Burma stepping up attacks on Christians, says rights group
Soldiers shot at worshippers at a church, tortured the pastor and forced dozens of congregants to work as porters for the army in military-ruled Burma, also known as Myanmar, an organization that advocates for religious freedom said in a statement on Nov. 8.
Soldiers from the Burma Army’s 88th Light Infantry Division had attacked the Assemblies of God church in Muk Chyik, a village in Kachin, Burma’s northernmost state bordering China, on Nov. 6, according to Christian Solidarity Worldwide (CSW), based in New Malden, Surrey, England.
The pastor, Yajawng Hkawng, was severely tortured and is now in hospital, CSW said. The house of a church member, Jumphpawk Hawng Lum, was burned down. Soldiers reportedly looted church donation boxes and took at least fifty church members to work as forced porters.

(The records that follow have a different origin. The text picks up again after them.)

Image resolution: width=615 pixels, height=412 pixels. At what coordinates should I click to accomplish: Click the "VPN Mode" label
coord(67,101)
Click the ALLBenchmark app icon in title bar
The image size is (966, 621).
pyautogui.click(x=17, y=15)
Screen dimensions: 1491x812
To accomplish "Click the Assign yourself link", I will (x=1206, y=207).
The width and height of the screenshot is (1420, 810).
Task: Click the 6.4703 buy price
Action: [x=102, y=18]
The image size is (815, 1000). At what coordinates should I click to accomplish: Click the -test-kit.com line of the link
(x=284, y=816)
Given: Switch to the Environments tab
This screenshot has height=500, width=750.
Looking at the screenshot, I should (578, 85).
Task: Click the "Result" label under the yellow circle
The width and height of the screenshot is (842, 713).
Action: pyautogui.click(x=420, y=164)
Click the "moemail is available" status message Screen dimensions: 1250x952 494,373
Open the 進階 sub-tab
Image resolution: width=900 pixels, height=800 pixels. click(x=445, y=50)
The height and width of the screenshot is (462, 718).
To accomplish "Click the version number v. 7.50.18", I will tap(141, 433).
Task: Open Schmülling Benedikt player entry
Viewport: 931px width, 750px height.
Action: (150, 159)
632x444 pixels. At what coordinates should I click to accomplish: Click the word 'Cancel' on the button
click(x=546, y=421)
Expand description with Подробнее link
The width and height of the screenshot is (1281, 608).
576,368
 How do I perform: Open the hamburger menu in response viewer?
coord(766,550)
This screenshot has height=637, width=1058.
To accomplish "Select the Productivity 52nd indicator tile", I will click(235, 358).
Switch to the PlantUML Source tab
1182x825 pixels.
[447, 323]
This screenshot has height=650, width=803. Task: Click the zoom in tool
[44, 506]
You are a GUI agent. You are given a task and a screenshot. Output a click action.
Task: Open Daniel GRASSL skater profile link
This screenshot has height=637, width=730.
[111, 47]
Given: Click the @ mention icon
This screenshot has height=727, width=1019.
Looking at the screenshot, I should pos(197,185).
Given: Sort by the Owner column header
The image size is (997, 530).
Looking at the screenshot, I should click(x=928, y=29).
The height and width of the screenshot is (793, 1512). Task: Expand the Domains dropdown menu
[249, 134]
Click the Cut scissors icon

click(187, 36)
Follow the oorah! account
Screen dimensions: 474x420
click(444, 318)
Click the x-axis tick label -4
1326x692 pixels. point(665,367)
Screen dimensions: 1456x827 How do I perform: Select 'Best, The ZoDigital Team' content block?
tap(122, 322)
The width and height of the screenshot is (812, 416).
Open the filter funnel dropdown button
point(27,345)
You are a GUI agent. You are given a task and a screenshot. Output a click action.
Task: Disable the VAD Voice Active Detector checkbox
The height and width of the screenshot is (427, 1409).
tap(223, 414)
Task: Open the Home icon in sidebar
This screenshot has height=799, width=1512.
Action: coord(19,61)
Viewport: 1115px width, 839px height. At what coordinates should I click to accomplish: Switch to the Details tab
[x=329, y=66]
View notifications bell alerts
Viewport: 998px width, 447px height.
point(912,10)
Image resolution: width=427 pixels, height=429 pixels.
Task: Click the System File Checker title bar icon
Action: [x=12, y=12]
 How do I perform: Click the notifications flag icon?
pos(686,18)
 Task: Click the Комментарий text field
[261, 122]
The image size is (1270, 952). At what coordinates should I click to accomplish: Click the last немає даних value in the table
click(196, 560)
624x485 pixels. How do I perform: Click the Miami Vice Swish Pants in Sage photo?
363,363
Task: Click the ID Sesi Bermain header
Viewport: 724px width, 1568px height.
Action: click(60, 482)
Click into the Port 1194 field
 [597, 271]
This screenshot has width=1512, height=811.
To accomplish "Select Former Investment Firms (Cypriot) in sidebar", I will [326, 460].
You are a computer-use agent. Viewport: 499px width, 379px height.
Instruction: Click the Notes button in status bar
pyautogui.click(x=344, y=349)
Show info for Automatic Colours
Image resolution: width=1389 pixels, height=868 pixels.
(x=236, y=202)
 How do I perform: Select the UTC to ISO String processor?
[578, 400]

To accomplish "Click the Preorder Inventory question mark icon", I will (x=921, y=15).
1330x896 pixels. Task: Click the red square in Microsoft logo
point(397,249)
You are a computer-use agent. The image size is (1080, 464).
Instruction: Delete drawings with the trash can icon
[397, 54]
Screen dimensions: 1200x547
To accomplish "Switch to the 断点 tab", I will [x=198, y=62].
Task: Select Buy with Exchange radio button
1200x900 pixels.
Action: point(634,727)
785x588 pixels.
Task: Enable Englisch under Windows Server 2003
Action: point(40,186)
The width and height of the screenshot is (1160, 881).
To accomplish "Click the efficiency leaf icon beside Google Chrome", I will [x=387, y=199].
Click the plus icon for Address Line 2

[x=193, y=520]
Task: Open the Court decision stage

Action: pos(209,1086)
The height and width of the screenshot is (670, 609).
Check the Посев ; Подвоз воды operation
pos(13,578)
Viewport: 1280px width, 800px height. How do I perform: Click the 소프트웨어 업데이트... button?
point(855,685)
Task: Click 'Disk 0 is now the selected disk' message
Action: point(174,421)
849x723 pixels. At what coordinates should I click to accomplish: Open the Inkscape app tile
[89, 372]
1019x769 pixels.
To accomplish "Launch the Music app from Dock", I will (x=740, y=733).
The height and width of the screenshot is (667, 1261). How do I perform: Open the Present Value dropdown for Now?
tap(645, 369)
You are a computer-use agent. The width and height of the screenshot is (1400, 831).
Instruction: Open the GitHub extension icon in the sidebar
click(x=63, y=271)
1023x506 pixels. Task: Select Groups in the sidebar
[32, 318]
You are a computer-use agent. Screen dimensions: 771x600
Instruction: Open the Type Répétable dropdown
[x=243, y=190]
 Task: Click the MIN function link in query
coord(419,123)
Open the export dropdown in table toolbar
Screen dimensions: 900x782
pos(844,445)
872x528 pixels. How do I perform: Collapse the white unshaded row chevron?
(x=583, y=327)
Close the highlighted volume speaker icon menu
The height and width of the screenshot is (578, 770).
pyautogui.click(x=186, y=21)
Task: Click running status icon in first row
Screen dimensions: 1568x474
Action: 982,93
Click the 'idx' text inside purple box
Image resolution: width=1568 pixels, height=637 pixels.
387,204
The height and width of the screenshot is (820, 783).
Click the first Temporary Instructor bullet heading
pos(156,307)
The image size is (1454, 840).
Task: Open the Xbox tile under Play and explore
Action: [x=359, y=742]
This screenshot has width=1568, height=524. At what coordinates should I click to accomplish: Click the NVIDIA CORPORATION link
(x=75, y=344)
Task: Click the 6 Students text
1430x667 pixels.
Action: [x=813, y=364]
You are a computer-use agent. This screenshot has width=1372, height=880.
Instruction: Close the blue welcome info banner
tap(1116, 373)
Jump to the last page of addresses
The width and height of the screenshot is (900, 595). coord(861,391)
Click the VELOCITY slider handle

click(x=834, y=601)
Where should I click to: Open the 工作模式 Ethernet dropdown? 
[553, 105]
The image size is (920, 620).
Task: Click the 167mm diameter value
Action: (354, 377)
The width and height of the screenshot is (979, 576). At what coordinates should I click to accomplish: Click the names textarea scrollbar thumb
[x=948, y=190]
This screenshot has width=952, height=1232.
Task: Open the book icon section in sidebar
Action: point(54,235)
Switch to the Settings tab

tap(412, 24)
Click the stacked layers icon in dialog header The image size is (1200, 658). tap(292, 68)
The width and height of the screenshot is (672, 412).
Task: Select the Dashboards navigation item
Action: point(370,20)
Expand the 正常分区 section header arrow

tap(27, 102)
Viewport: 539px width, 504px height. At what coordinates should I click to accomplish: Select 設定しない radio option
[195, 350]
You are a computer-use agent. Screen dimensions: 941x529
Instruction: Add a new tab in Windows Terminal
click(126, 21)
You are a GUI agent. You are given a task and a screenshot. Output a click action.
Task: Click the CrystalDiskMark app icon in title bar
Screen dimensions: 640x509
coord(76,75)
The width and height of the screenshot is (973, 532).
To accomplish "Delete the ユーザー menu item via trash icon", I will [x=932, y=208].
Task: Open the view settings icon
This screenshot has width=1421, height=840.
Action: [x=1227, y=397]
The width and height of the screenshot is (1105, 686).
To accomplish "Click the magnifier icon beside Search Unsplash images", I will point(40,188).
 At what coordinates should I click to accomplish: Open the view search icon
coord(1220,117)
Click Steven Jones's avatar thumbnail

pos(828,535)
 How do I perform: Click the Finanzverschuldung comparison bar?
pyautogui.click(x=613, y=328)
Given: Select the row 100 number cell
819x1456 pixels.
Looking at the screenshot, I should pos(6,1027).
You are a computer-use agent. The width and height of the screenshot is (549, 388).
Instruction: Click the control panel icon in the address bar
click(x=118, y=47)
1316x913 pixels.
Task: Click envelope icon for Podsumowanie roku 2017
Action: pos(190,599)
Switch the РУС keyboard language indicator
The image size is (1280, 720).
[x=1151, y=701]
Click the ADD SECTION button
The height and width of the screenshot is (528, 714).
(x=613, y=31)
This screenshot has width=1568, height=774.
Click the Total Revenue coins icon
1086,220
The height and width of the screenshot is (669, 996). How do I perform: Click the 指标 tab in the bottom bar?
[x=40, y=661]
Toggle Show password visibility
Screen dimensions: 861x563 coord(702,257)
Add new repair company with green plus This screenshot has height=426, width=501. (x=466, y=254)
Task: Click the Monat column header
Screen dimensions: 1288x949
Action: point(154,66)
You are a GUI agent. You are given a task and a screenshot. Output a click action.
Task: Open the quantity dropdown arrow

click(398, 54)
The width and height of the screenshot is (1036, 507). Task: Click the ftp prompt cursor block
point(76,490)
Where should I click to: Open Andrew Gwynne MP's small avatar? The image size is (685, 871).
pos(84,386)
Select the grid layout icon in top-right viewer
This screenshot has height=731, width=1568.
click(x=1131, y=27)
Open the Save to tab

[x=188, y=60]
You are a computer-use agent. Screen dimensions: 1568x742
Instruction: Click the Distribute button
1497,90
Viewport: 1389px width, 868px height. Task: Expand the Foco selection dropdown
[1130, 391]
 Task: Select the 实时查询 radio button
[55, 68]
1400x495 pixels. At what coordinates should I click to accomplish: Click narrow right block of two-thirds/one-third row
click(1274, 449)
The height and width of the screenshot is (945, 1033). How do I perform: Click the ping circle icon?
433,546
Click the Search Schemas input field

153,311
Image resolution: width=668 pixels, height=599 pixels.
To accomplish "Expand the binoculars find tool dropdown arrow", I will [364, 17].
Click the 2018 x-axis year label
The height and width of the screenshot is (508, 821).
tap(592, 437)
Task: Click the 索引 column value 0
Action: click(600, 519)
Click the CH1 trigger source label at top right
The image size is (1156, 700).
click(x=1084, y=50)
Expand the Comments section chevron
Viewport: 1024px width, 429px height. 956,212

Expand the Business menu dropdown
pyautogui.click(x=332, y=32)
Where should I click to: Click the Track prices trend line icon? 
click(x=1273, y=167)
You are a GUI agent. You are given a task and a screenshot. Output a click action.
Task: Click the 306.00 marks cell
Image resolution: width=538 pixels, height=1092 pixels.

In October, CSW had reported that the Burmese authorities were imposing new restrictions on religious activities in Kachin. Local churches were told if they wanted to conduct Bible studies or Sunday school, they would have to seek permission at least 15 days in advance. Burmese churches already require permission for other events.
The Southeast Asian country, ruled by a succession of military governments since 1962, has been designated a “country of particular concern” by the U.S. State Department for “severe violations of religious freedom.”
Though 89 percent of the population of nearly 50 million are Buddhists and the state promotes a form of Buddhism, even Buddhist clergy have faced violent crackdowns. During pro-democracy demonstrations in September 2007, several monks received long prison sentences.
CSW said the attacks in Kachin “involving rape, forced labour, torture, the killings of civilians, and religious persecution” were grave violations of international law. “The international community must take immediate action to provide humanitarian assistance to (the) internally displaced in Kachin,” it added.